Re: gnome-stock pixmaps

Toshio Kuratomi <> writes:
> On Tue, 05 May, 1998 at 06:30:16PM +0200, Guillermo S. Romero / unnamed / Fam
> ilia Romero set free these words:
> > >> initial_state.
> > >> change1
> > >> Apply
> > >> change2 change3 Apply
> > >> Undo [reverts to initial+change1]
> > >> Undo [reverts to initial_state]
> > >> 
> > >> Close would be active after either an Apply or an
> > >Undo (only inactive after a
> > >> change.)
> > 
> > So you are saying that I must Apply+Undo+Close if a change something but I
> > do not like it.
> > 
> No -- two clicks: Undo+Close
> (Sequence like so: change=>Apply|Undo=>[Undo]=>Close)
> > Close and help should be avaliable always. The function is immediate, so yo
> u
> > can close after change anything without appling (for example you change a
> > number by error, with you system you must apply and undo before close).

# Task item
Summarize the gnome-stock pixmaps message in two sentences.

# Excerpted records

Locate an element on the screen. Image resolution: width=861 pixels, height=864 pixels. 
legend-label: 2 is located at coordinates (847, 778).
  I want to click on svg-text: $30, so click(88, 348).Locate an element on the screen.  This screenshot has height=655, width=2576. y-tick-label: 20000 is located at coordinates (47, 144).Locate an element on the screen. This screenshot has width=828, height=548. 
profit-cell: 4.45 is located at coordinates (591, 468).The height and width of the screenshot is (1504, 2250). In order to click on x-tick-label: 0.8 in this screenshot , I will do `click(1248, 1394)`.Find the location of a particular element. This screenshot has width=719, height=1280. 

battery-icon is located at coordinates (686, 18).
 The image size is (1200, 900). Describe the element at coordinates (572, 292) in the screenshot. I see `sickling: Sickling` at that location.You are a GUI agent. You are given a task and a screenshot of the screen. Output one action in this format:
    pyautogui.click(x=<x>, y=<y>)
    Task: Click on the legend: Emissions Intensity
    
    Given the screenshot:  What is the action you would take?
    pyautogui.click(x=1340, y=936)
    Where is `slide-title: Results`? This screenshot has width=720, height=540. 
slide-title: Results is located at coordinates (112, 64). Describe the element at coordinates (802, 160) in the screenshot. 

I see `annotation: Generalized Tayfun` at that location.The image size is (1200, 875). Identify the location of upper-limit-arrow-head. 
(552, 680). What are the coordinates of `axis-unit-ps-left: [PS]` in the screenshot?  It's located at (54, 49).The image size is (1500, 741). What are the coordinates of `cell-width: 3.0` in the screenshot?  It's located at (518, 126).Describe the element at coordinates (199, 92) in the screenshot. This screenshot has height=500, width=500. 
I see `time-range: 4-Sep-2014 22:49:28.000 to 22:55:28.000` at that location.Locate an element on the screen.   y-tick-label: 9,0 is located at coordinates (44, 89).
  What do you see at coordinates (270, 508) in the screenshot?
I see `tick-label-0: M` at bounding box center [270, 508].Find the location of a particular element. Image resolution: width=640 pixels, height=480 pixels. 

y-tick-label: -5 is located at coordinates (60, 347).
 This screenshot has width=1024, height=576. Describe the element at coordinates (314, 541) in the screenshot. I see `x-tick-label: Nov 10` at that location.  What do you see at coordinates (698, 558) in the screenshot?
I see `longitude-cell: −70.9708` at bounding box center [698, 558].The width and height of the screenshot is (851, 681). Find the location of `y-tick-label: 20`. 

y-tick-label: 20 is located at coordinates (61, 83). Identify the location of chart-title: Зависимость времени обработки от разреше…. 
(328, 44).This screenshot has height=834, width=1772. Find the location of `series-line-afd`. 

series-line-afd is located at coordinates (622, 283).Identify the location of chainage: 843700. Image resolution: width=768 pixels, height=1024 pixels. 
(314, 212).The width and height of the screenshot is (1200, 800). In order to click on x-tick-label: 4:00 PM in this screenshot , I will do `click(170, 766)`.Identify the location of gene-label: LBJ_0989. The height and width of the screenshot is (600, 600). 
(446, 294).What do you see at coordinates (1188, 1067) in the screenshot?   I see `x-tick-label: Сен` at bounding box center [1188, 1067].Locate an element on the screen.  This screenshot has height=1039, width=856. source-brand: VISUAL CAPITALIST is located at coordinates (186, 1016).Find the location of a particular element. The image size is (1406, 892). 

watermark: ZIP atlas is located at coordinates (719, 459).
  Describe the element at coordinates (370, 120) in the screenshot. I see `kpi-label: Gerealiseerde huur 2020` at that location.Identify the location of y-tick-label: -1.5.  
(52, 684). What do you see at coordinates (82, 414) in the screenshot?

# Expected output
The message sets out a sequence in which applied changes are reverted one step at a time by Undo, with Close active after an Apply or an Undo and inactive only after a change. One objection is that this would mean Apply, Undo and Close after an unwanted change and that Close and Help should always be available, and the reply counters that only two clicks, Undo and Close, are needed.